------ SOURCE DATA ------

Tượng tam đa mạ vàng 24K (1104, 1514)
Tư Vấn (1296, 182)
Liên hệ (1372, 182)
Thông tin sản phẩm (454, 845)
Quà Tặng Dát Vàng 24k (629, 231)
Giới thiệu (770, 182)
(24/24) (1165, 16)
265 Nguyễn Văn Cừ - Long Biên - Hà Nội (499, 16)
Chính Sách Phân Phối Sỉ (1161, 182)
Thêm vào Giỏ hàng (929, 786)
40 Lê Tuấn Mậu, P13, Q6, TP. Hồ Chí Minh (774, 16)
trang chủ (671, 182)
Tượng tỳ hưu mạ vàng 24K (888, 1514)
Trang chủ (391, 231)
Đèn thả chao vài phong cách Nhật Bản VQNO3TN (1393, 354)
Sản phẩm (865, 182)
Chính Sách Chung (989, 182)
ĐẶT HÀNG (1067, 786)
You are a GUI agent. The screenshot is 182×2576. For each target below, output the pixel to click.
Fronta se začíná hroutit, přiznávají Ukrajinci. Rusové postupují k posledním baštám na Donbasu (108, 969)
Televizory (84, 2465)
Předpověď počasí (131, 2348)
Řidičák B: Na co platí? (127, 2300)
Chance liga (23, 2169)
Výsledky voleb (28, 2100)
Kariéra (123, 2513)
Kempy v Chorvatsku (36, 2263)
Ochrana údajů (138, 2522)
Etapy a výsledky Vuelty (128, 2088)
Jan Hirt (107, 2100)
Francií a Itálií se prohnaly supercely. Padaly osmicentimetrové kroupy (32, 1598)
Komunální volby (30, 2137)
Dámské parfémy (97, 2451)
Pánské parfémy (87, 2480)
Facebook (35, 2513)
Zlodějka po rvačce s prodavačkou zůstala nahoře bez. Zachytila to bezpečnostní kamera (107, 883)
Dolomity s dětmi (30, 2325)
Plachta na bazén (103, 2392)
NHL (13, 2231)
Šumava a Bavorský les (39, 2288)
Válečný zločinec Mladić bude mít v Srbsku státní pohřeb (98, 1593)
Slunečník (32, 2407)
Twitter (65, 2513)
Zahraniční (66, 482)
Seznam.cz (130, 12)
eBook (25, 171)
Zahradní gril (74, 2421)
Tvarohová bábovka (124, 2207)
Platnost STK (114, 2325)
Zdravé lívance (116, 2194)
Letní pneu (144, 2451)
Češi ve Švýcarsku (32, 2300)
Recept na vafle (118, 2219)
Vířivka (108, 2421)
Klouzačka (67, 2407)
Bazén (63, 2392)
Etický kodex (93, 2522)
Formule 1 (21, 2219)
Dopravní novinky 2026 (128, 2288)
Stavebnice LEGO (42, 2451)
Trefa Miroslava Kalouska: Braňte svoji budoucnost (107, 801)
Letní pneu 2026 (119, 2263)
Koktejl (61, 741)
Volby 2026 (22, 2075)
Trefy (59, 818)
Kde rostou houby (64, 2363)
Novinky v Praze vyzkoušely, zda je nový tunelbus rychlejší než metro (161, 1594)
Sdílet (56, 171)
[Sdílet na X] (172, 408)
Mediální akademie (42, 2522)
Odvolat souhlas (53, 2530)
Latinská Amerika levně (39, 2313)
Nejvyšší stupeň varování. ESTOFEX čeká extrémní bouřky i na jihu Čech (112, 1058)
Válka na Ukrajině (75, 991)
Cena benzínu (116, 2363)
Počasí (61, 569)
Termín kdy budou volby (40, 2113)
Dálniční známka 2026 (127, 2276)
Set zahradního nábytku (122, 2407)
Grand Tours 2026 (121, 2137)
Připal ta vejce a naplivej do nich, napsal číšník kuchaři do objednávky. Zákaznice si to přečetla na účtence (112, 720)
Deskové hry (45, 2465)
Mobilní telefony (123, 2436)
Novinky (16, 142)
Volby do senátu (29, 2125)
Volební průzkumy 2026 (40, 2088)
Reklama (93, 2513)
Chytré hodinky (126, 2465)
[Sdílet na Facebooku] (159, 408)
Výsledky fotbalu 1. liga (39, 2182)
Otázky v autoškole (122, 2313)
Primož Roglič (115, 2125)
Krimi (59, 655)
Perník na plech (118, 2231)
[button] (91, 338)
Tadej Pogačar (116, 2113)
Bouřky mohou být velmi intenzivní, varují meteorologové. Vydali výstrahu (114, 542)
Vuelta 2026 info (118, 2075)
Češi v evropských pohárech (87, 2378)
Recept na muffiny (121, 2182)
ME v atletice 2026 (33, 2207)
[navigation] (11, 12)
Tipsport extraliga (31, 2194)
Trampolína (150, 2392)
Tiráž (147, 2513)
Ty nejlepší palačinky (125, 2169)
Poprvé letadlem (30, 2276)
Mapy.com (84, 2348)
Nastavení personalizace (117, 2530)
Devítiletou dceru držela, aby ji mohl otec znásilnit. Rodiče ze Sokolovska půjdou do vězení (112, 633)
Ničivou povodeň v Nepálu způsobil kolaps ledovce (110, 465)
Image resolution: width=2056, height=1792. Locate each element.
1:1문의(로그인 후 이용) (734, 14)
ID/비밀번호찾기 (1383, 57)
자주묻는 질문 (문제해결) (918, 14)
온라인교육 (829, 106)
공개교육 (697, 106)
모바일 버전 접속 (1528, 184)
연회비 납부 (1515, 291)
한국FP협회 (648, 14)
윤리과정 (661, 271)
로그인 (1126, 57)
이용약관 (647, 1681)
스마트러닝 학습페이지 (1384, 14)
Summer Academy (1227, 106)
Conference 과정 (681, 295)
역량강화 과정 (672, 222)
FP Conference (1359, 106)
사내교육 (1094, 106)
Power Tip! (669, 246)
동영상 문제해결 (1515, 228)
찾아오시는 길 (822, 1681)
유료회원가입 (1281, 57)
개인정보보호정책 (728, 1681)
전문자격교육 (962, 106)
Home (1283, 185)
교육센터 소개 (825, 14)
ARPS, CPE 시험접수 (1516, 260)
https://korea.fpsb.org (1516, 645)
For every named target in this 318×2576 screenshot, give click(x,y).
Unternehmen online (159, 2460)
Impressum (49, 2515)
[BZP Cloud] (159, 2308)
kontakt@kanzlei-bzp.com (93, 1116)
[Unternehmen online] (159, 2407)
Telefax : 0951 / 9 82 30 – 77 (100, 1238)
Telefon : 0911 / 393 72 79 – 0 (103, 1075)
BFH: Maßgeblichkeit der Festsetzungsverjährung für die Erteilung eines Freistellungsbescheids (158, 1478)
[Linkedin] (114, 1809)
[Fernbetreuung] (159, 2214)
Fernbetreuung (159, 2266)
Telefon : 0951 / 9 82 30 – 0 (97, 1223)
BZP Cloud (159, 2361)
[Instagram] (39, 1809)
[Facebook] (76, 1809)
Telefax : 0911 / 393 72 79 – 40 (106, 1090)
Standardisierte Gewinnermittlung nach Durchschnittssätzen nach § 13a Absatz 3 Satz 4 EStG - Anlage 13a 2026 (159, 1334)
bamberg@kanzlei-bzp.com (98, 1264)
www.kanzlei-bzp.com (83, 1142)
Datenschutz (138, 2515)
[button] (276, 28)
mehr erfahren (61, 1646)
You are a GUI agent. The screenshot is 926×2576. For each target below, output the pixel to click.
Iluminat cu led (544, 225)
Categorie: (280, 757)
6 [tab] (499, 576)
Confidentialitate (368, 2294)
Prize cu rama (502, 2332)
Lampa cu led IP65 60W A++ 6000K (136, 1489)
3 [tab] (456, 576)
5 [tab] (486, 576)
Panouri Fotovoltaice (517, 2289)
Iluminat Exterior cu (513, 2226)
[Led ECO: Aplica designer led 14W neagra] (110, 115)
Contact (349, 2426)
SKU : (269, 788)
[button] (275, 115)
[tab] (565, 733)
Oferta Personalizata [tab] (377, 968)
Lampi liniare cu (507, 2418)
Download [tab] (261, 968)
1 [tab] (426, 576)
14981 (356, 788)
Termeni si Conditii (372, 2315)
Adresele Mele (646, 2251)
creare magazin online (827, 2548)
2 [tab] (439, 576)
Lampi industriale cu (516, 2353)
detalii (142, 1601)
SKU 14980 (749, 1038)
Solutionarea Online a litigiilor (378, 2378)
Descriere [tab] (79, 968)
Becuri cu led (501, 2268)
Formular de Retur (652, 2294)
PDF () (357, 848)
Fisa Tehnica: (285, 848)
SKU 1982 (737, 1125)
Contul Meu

------

### TASK DIRECTIONS
The required answer is the exact run of lines above starting at the line with "Tvarohová bábovka (124, 2207)" and ending at the line with "Volby do senátu (29, 2125)", with both ends present.

### SOLUTION
Tvarohová bábovka (124, 2207)
Platnost STK (114, 2325)
Zdravé lívance (116, 2194)
Letní pneu (144, 2451)
Češi ve Švýcarsku (32, 2300)
Recept na vafle (118, 2219)
Vířivka (108, 2421)
Klouzačka (67, 2407)
Bazén (63, 2392)
Etický kodex (93, 2522)
Formule 1 (21, 2219)
Dopravní novinky 2026 (128, 2288)
Stavebnice LEGO (42, 2451)
Trefa Miroslava Kalouska: Braňte svoji budoucnost (107, 801)
Letní pneu 2026 (119, 2263)
Koktejl (61, 741)
Volby 2026 (22, 2075)
Trefy (59, 818)
Kde rostou houby (64, 2363)
Novinky v Praze vyzkoušely, zda je nový tunelbus rychlejší než metro (161, 1594)
Sdílet (56, 171)
[Sdílet na X] (172, 408)
Mediální akademie (42, 2522)
Odvolat souhlas (53, 2530)
Latinská Amerika levně (39, 2313)
Nejvyšší stupeň varování. ESTOFEX čeká extrémní bouřky i na jihu Čech (112, 1058)
Válka na Ukrajině (75, 991)
Cena benzínu (116, 2363)
Počasí (61, 569)
Termín kdy budou volby (40, 2113)
Dálniční známka 2026 (127, 2276)
Set zahradního nábytku (122, 2407)
Grand Tours 2026 (121, 2137)
Připal ta vejce a naplivej do nich, napsal číšník kuchaři do objednávky. Zákaznice si to přečetla na účtence (112, 720)
Deskové hry (45, 2465)
Mobilní telefony (123, 2436)
Novinky (16, 142)
Volby do senátu (29, 2125)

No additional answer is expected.